Although Khmer is the official national language of Cambodia and is spoken by more than 95 per cent of the population, about 20 languages are spoken in this country.

The mother tongue is the foundation of cognitive development. Through it, we develop a sense of self and begin to explore the world.

Children who are compelled to learn in a language that is neither their mother tongue nor a language they understand are educationally disadvantaged; they’re more likely to repeat grades and less likely to
go on to higher education.

Under the Convention on the Rights of the Child, it is also the right of children of minority communities and indigenous populations to use their own language.   

UNESCO and UNICEF, with other partners, promote bilingual and multilingual approaches in education so children and young people can learn in their mother tongue — an important factor for enhancing inclusion and quality in education.

Research has shown that mother tongue-based bilingual and multilingual education has a positive impact on learning outcomes.

We are supporting the Royal Government of Cambodia to develop a strategy for quality, inclusive basic education for all and to provide culturally relevant learning materials in the languages of the community.

In addition, we provide technical assistance to develop educational policies and practices.

Cambodia is working towards including ethnic-minority languages in community education, which will enable children and adults who do not speak the national language at home to access education and build bridges between the various ethnic groups in this country.

Over the past decade, the Ministry of Education, Youth and Sports (MOEYS) has supported several efforts to provide mother tongue-based bilingual education.

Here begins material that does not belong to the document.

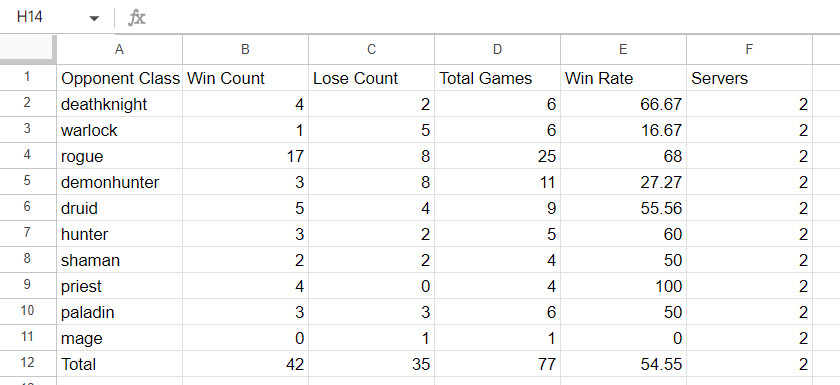Click the Servers header cell
This screenshot has width=840, height=385.
coord(749,78)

These include the Non-Formal Education programs in Ratanakkiri and Mondulkiri provinces through the work of NGOs, as well as primary bilingual education in co-operation with CARE through the Highland Children’s Education Project.

The ministry has approved orthographies in five languages: Krung, Tampuan, Brao, Kavet and Bunong.

In accordance with the bilingual-education guidelines adopted in 2010, UNICEF, in partnership with CARE, has supported MOEYS in the  development, teacher training and implementation of bilingual education at pre-primary and primary-school levels in Bunong, Krung, Tampuan, Kavet and Kouy.

The bilingual education package has been implemented in 20 community pre-schools and 34 primary schools, improving access to, and quality of, learning for minority children in Kratie, Mondulkiri, Preah Vihear, Ratanakkiri and Stung Treng provinces.

UNESCO’s theme for today is Books for Mother Tongue Education.

 “Books are a force for peace and development that must be placed in the hands of all,” UNESCO director-general Irina Bokova says.

“They are also crucial tools for expression that help to enrich languages, while recording their changes over time.

“In this age of new technologies, books remain precious instruments: easy to handle, sturdy and practical for sharing knowledge, mutual understanding and opening the world to all.”

As an example, the Ministry of Education, Youth and Sports, in conjunction with International Co-operation in Cambodia (ICC) and UNESCO, developed a bilingual education picture dictionary in the Brao language in 2011.

This dictionary is being used in primary schools and non-formal learning centres in Ratanakkiri province, where the majority of people do not speak the Khmer language at home.

Van You, a 17-year-old community librarian in Veang Chan village, has witnessed its benefits.

“Thanks to the dictionary with pictures, it’s much easier, and more fun, to translate words from Brao to Khmer and Khmer to Brao,” she says.

“The dictionary helps, and encourages, people to read and write in their own languages.”   

It’s estimated that almost half the more than 6,000 languages in the world are in danger of disappearing.

And, because language is so strongly linked to culture, losing a language implies the disappearance of a means of expression.

Bilingual education is one way to maintain the cohesiveness of indigenous peoples’ communities and their traditional linguistic and cultural practices.

Mother-language instruction is not only a right, but a powerful way to give voice and freedom of expression to marginalised populations.

Anne Lemaistre and Rana Flowers are representatives of UNICEF in Cambodia.